* Assigned task: Leave out the pictures and output exactly the lines below from the one with "Image resolution: width=644" down to the one with "Click the 网上求职 compass icon", both of them included.

* Task data:
────────────────────────────────────────

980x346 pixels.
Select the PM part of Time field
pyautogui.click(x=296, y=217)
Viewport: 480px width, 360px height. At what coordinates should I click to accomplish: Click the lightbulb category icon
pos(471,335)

────────────────────────────────────────

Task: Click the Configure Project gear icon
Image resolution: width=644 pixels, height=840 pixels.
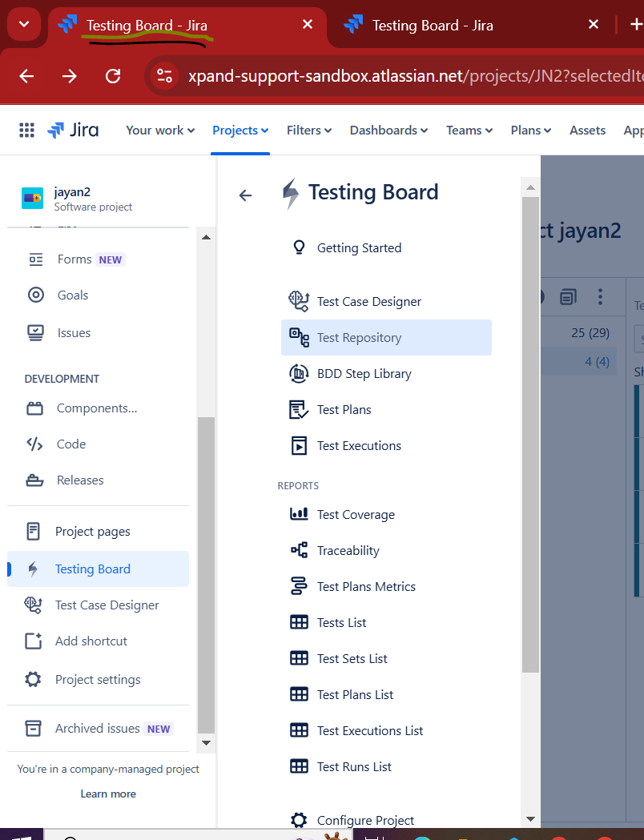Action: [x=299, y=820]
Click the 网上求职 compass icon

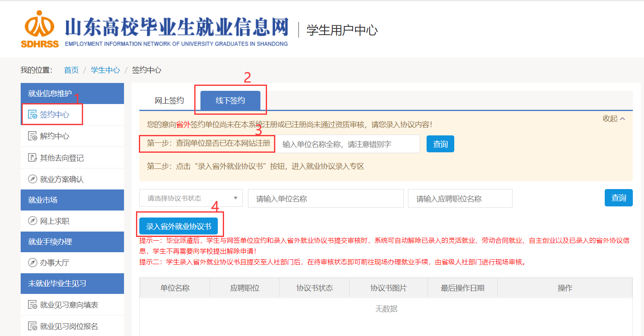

────────────────────────────────────────

* Answer:
Image resolution: width=644 pixels, height=840 pixels.
Action: [x=299, y=820]
Click the 网上求职 compass icon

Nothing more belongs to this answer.